TY very much for your time( again)
DST
 
Bro I don't know wat you got going with your test mgs but makes no since...its your second cycle 500mg of test e a week be plenty...run it 14 weeks if you want run hcg whole time 250iu twice week whole cycle...read pct sticky for your pct
 
Mate, that cycle is allready over, I was asking for a PCT, CLOMID, A-dex and Tribulus is what I have at hand because my shipping of Unleashed/Post cylce as INDICATED IN THE STICKY needs to be reshipped, im from Europe and it needs 3 more weeks to arrive, that would be plenty of late. My cycle is pretty easy to understand, dunno what do you dont get?
DST
 
Noone? what would a Clomid, Adex (Tribulus)-PCT look like?
How to awoid estrogen rebound?

I'd start with 25mg of clomid for 4 weeks, test blood, make sure this dose brings your T to an optimal level (not over, but just under the top of the range), continue (or adjust dose if necessary) for another 4 weeks and taper off to avoid an "estrogen rebound". A dose this low is usually sufficient enough to raise test levels to the top of the range while helping you avoid sides. 8 weeks total minimum!

It is my personal belief that the whole "estrogen rebound" is actually not much of a concern when dealing with endogenous testosterone production. The high levels of endogenous T during PCT will come from continuous pulsatile release of LH throughout the day. This is vastly different than an injection of T, for example.

The body is much more suited to metabolize T at lower doses. For a patient on TRT for example; rather than take 100mg in a single shot once a week, the amount would be split up over EOD injections (roughly 30mg EOD). This is how many on TRT are able to control E without having to use an anti-e like arimidex. Keep this in mind when you're concerned about a possible estrogen rebound. It is highly unlikely when T is being produced in frequent, small amounts by your own testicles.

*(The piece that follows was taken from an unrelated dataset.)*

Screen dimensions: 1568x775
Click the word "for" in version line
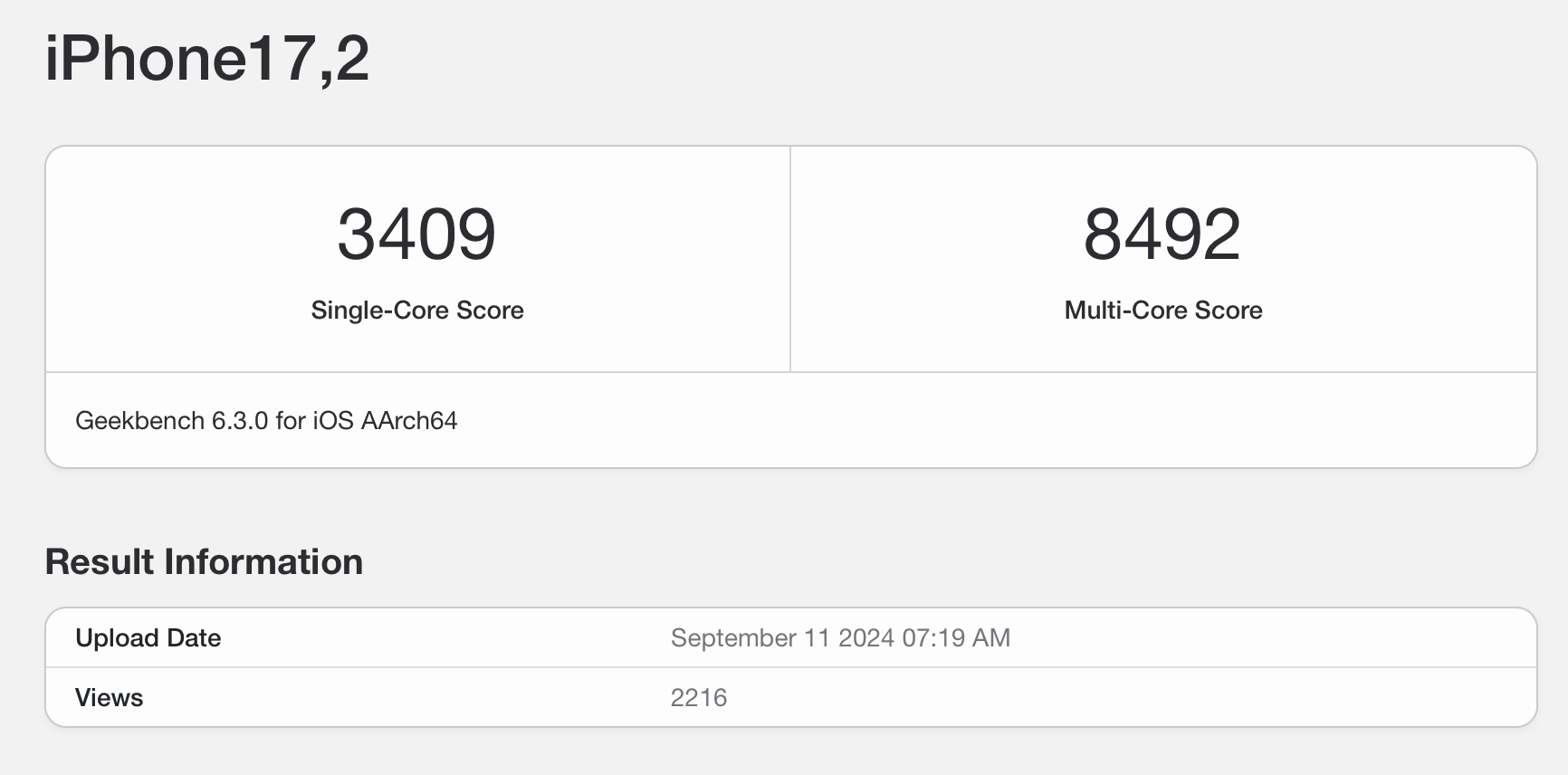[x=291, y=421]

What we need to remember about clomid (and any other SERM) is that it is a selective estrogen receptor modulator. It blocks estrogen at certain receptors, and selectively activates other estrogen receptors. The goal is to find YOUR sweet spot - where enough receptors are blocked (causing your brain to release the appropriate gonadatropins to "restart" your HPTA again) as well as where enough estrogen receptors aren't activated (causing emotional side effects and issues with libido).

12.5mg is enough for some, others need 25mg, etc. If you're planning on cycling in the future, this is a perfect opportunity to determine what works for you if you're willing to spend a little money on some labwork.

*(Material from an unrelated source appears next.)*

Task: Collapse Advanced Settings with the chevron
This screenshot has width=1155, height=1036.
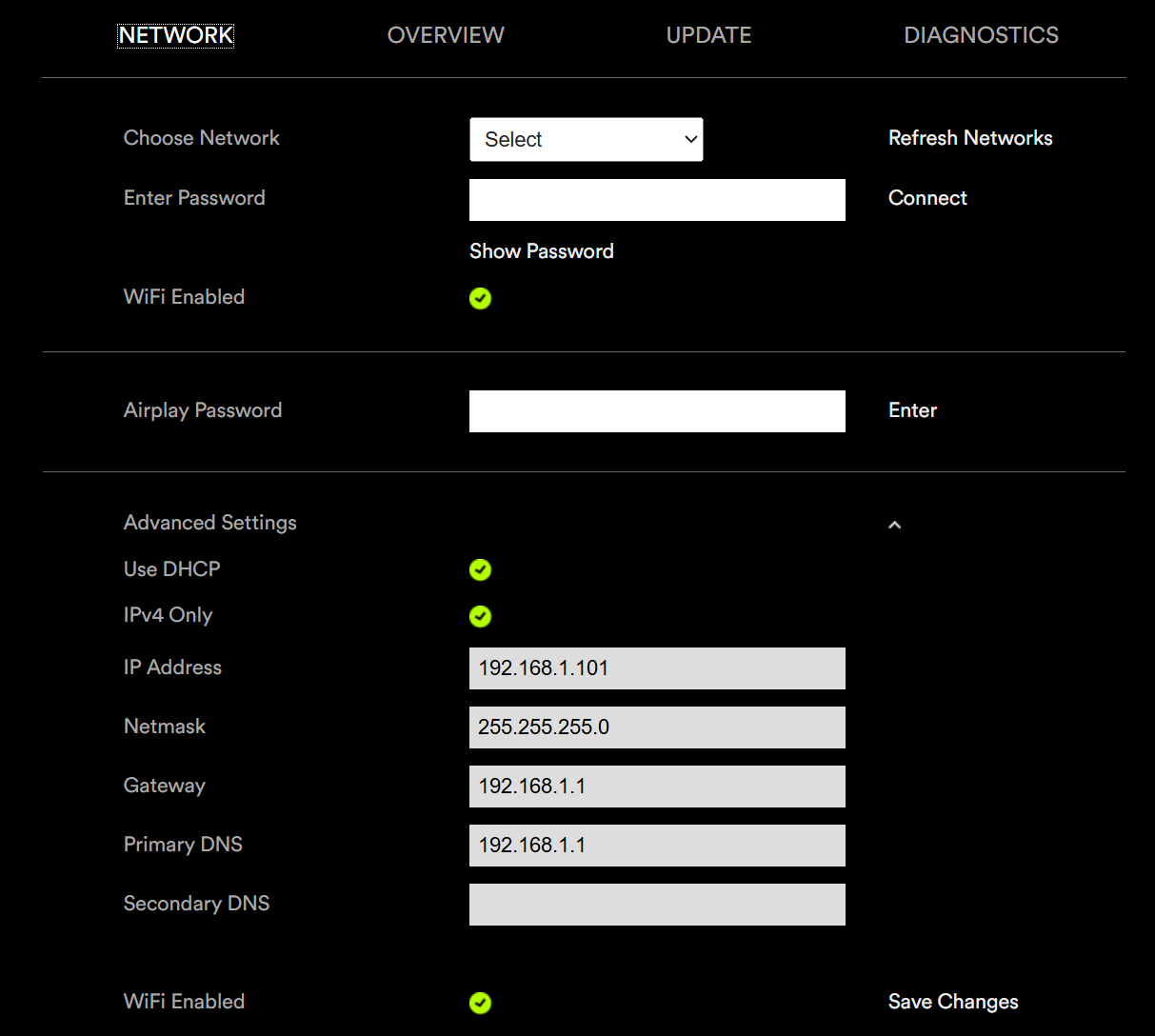Action: click(x=894, y=525)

When testing to find my own sweet spot, 12.5mg ED brought my T levels to just below the middle of the range. 25mg brought my T up to just under the top of the range. 25mg is my sweet spot.

Another important aspect of PCT to consider is the duration of supplementation. According to a medical study done at the University of Texas where clomid was used to restore the HPTA of a steroid user with T levels in the low 70s, 8 weeks of therapy was required to avoid relapse of low T symptoms. Following the 8 weeks of supplementation, the patients symptoms resolved and a month after cessation, T levels remained in the 600s.

To keep it simple, if you're going the SERM route, use just enough of a drug to elicit the desired response without unnecessarily exceeding the dose (confirm by labwork) and remember the importance of duration. With the appropriate dose, sides will likely be non-existent and you may actually feel very good during PCT. I learned this myself the hard way early on.
 
Last edited:
If Clomid and Trib is all you have, I agree with TICAL

Just run a low dose for 4- 5 weeks then taper, Also use the Tribulus couldnt hurt!
You should have had this all on hand before starting the cycle!